Lo comenta Daniel Monedero con el editor Juan Casamayor: los audios de WhatsApp han cogido una velocidad tal que son muchos quienes los prefieren a la escritura, de modo que se envían mensajes hablados a la espera de que el interlocutor los escuche y corresponda de igual modo, enhebrando así una conversación intermitente que muchas veces sólo se da por finalizada al cabo de horas. «Lo perfeccionaremos cuando descubramos que las dos personas que hablan pueden interactuar a través del aparato al mismo tiempo, y en ese instante ya nos podremos sentir muy orgullosos, porque habremos inventado el teléfono». Unas horas después, el dramaturgo Maxi Rodríguez me habla de la desazón que le producen los talleres de interpretación a través de Zoom, Skype y cualquiera de las plataformas que conocieron su momento de gloria el año pasado, en los meses en que el coronavirus hizo sus mayores estragos, porque pervierten la esencia y el significado del hecho escénico y lo convierten en algo descafeinado, profiláctico, absolutamente ajeno a su significado original. Algo similar ocurre con la palabra escrita —que en demasiadas ocasiones se medita poco y se ejecuta sin el menor rigor, como si escribir y dar cuanto antes a conocer lo que escribimos fuese más importante que pensar bien lo que se escribe— y con esa afición a fiar nuestras vidas a una red en la que almacenamos datos, imágenes y memorias con la incongruente convicción de que allí quedará siempre a nuestra disposición.
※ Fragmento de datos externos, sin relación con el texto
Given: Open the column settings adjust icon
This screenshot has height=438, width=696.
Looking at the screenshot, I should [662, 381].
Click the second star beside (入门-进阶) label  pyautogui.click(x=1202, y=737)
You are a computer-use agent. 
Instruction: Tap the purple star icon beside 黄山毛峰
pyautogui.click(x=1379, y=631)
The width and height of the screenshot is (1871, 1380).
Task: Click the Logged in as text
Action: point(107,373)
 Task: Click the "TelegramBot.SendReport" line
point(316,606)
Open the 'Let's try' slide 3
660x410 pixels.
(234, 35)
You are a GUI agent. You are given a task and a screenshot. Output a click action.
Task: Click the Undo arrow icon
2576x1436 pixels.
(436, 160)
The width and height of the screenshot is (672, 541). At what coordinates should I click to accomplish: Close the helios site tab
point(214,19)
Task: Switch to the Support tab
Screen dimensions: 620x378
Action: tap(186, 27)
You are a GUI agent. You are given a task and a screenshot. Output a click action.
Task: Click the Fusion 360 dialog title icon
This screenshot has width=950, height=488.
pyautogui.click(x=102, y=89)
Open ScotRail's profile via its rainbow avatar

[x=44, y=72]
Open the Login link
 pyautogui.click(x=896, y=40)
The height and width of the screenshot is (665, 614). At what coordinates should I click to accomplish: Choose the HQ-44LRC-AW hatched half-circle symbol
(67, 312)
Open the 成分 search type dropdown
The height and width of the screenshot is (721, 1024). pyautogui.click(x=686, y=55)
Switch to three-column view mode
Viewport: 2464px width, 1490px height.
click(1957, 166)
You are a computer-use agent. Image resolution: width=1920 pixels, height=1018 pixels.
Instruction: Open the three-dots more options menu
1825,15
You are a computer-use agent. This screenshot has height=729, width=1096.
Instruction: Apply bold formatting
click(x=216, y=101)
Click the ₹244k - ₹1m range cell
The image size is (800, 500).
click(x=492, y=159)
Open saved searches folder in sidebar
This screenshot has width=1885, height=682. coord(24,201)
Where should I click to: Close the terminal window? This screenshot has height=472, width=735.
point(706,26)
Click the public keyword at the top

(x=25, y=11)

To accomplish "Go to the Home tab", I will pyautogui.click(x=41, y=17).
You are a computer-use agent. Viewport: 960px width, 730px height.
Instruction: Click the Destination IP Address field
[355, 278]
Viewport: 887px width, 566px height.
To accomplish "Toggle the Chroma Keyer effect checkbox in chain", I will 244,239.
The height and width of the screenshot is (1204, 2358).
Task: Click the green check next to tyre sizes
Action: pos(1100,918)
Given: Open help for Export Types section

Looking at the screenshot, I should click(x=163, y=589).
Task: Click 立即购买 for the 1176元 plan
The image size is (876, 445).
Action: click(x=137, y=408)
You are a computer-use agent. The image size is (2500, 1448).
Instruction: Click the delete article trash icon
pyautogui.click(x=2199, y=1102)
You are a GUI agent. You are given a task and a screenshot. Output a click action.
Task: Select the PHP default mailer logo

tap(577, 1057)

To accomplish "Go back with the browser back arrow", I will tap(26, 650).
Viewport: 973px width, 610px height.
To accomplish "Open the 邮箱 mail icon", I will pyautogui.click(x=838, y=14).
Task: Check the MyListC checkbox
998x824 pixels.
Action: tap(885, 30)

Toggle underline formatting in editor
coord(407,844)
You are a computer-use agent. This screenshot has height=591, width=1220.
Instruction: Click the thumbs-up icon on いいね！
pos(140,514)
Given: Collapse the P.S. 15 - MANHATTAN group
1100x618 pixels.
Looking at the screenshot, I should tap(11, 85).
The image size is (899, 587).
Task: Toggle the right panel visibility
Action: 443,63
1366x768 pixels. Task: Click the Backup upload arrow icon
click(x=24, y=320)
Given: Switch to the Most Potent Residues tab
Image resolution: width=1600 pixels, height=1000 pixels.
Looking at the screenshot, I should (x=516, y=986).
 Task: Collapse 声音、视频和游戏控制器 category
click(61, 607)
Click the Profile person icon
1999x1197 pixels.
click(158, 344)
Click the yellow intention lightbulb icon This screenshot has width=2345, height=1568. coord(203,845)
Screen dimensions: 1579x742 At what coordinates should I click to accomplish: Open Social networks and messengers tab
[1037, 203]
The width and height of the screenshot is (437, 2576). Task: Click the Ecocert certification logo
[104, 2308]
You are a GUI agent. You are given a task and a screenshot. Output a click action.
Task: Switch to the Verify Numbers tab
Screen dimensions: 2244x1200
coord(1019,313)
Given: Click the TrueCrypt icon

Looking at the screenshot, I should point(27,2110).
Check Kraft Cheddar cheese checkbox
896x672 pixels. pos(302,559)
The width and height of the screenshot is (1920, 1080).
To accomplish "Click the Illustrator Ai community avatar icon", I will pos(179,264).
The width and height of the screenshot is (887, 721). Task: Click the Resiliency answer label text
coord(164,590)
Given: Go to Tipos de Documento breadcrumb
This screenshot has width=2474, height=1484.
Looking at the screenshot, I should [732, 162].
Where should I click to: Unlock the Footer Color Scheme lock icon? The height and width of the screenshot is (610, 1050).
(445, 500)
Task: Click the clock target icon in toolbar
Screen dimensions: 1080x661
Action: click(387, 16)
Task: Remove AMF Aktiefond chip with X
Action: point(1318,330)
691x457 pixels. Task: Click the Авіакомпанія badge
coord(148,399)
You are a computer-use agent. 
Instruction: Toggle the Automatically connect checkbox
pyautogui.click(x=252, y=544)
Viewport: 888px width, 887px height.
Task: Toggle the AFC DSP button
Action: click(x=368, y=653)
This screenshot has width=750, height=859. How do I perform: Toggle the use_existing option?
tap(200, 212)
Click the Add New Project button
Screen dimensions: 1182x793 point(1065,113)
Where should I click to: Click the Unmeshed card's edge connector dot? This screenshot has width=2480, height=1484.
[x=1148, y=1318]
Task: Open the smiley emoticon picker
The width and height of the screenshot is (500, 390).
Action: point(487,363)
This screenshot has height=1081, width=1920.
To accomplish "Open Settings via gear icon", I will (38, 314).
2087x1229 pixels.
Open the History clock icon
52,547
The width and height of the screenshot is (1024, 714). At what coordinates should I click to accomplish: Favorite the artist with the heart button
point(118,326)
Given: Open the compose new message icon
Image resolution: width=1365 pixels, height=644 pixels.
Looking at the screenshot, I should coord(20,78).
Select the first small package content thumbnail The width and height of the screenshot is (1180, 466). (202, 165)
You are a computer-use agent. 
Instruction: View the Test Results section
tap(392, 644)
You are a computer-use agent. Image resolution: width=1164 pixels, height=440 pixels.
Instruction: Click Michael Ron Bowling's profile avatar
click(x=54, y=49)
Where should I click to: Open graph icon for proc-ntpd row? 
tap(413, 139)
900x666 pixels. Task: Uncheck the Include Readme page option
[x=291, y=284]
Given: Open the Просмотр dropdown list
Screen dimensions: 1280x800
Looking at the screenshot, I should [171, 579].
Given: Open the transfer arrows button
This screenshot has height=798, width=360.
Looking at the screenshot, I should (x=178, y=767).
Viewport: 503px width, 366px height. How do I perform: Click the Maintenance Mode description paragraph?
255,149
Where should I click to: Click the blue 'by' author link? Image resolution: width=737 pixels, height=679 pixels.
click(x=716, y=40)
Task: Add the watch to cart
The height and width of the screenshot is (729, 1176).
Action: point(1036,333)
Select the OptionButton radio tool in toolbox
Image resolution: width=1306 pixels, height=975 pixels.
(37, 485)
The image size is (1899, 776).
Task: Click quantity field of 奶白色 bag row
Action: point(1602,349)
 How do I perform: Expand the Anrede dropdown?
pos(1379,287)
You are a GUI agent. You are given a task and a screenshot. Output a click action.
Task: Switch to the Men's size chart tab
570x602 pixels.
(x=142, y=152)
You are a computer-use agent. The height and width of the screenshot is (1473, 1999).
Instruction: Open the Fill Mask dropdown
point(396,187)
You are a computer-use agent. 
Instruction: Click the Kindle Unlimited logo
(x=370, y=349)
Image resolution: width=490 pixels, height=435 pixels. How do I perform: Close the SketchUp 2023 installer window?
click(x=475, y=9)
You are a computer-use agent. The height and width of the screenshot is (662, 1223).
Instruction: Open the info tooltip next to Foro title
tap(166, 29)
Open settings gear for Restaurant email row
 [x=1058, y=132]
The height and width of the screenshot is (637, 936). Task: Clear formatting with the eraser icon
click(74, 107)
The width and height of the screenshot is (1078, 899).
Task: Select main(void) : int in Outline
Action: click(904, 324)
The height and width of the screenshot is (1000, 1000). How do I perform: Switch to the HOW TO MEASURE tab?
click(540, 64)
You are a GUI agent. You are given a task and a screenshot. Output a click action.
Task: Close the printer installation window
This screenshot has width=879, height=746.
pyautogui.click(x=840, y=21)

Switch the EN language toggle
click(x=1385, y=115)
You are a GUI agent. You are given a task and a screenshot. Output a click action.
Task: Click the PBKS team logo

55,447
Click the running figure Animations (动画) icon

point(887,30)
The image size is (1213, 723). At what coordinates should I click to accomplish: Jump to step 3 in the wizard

Ni siquiera nos detenemos a valorar o juzgar o calibrar el peso real de aquello que tenemos, porque siempre estamos más pendientes de lo que habrá de venir después, y dejamos que al pasado lo diluya el presente y que éste se condicione a un futuro que no llega nunca, porque siempre quedará un paso por delante del lugar en el que nos encontramos. Escuchando a Monedero y a Casamayor, y luego a Maxi, me preguntaba si no llegaremos a un momento en el que esté todo tan al límite que por fuerza tendremos que parar todo y regresar al principio, y si esta frenética carrera en dirección a ningún sitio no acabará llegando a término el día en que, al fin, un súbito arrebato de lucidez nos lleve a inventar la imprenta.